[Stored data entries]
%%

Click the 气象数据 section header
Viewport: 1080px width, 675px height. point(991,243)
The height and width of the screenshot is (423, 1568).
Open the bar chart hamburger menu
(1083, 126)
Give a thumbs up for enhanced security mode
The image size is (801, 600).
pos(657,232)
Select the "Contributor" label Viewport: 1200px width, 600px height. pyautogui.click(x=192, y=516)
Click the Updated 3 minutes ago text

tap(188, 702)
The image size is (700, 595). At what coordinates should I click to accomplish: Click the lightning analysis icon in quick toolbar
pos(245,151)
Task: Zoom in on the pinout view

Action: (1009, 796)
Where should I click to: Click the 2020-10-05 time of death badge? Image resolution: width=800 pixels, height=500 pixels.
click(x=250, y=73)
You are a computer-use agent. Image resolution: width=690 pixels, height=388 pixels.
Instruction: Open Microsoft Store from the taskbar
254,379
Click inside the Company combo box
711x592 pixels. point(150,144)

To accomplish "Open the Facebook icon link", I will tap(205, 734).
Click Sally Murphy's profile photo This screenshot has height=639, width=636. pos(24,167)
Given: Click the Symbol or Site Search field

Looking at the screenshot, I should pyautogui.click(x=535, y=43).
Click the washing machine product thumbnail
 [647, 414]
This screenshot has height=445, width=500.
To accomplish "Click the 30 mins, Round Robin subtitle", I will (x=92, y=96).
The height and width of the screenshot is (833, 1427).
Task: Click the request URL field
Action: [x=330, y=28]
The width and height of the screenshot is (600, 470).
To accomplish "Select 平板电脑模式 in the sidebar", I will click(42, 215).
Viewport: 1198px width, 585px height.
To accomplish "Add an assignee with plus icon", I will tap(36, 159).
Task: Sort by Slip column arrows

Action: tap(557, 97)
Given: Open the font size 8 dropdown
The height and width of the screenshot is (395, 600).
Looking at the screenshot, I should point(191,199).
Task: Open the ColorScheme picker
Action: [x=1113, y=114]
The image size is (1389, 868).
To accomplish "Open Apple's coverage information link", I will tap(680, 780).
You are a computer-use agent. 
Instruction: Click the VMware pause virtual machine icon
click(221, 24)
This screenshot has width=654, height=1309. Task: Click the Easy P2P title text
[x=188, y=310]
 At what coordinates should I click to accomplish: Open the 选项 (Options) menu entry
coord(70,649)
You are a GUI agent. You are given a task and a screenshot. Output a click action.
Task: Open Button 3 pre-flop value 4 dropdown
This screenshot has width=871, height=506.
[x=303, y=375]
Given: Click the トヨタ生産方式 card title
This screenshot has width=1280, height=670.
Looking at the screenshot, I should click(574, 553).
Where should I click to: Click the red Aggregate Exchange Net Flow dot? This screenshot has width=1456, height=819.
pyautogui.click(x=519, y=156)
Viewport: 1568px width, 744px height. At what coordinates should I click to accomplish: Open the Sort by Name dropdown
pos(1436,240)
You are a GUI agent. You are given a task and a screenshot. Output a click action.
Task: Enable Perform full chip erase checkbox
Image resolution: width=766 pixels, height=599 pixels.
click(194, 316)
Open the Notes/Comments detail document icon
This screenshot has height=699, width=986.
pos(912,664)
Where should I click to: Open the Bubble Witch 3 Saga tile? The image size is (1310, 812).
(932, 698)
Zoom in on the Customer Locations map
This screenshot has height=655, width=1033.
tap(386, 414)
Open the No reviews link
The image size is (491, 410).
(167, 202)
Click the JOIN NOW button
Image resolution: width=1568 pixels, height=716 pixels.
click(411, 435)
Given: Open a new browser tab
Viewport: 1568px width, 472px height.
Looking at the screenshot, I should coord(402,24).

%%

#### Requirement
Take the entries above and transcribe them exactly.

#### Output of the task
Click the 气象数据 section header
Viewport: 1080px width, 675px height. point(991,243)
The height and width of the screenshot is (423, 1568).
Open the bar chart hamburger menu
(1083, 126)
Give a thumbs up for enhanced security mode
The image size is (801, 600).
pos(657,232)
Select the "Contributor" label Viewport: 1200px width, 600px height. pyautogui.click(x=192, y=516)
Click the Updated 3 minutes ago text

tap(188, 702)
The image size is (700, 595). At what coordinates should I click to accomplish: Click the lightning analysis icon in quick toolbar
pos(245,151)
Task: Zoom in on the pinout view

Action: (1009, 796)
Where should I click to: Click the 2020-10-05 time of death badge? Image resolution: width=800 pixels, height=500 pixels.
click(x=250, y=73)
You are a computer-use agent. Image resolution: width=690 pixels, height=388 pixels.
Instruction: Open Microsoft Store from the taskbar
254,379
Click inside the Company combo box
711x592 pixels. point(150,144)

To accomplish "Open the Facebook icon link", I will tap(205, 734).
Click Sally Murphy's profile photo This screenshot has height=639, width=636. pos(24,167)
Given: Click the Symbol or Site Search field

Looking at the screenshot, I should pyautogui.click(x=535, y=43).
Click the washing machine product thumbnail
 [647, 414]
This screenshot has height=445, width=500.
To accomplish "Click the 30 mins, Round Robin subtitle", I will (x=92, y=96).
The height and width of the screenshot is (833, 1427).
Task: Click the request URL field
Action: [x=330, y=28]
The width and height of the screenshot is (600, 470).
To accomplish "Select 平板电脑模式 in the sidebar", I will click(42, 215).
Viewport: 1198px width, 585px height.
To accomplish "Add an assignee with plus icon", I will tap(36, 159).
Task: Sort by Slip column arrows

Action: tap(557, 97)
Given: Open the font size 8 dropdown
The height and width of the screenshot is (395, 600).
Looking at the screenshot, I should point(191,199).
Task: Open the ColorScheme picker
Action: [x=1113, y=114]
The image size is (1389, 868).
To accomplish "Open Apple's coverage information link", I will tap(680, 780).
You are a computer-use agent. 
Instruction: Click the VMware pause virtual machine icon
click(221, 24)
This screenshot has width=654, height=1309. Task: Click the Easy P2P title text
[x=188, y=310]
 At what coordinates should I click to accomplish: Open the 选项 (Options) menu entry
coord(70,649)
You are a GUI agent. You are given a task and a screenshot. Output a click action.
Task: Open Button 3 pre-flop value 4 dropdown
This screenshot has width=871, height=506.
[x=303, y=375]
Given: Click the トヨタ生産方式 card title
This screenshot has width=1280, height=670.
Looking at the screenshot, I should click(574, 553).
Where should I click to: Click the red Aggregate Exchange Net Flow dot? This screenshot has width=1456, height=819.
pyautogui.click(x=519, y=156)
Viewport: 1568px width, 744px height. At what coordinates should I click to accomplish: Open the Sort by Name dropdown
pos(1436,240)
You are a GUI agent. You are given a task and a screenshot. Output a click action.
Task: Enable Perform full chip erase checkbox
Image resolution: width=766 pixels, height=599 pixels.
click(194, 316)
Open the Notes/Comments detail document icon
This screenshot has height=699, width=986.
pos(912,664)
Where should I click to: Open the Bubble Witch 3 Saga tile? The image size is (1310, 812).
(932, 698)
Zoom in on the Customer Locations map
This screenshot has height=655, width=1033.
tap(386, 414)
Open the No reviews link
The image size is (491, 410).
(167, 202)
Click the JOIN NOW button
Image resolution: width=1568 pixels, height=716 pixels.
click(411, 435)
Given: Open a new browser tab
Viewport: 1568px width, 472px height.
Looking at the screenshot, I should coord(402,24).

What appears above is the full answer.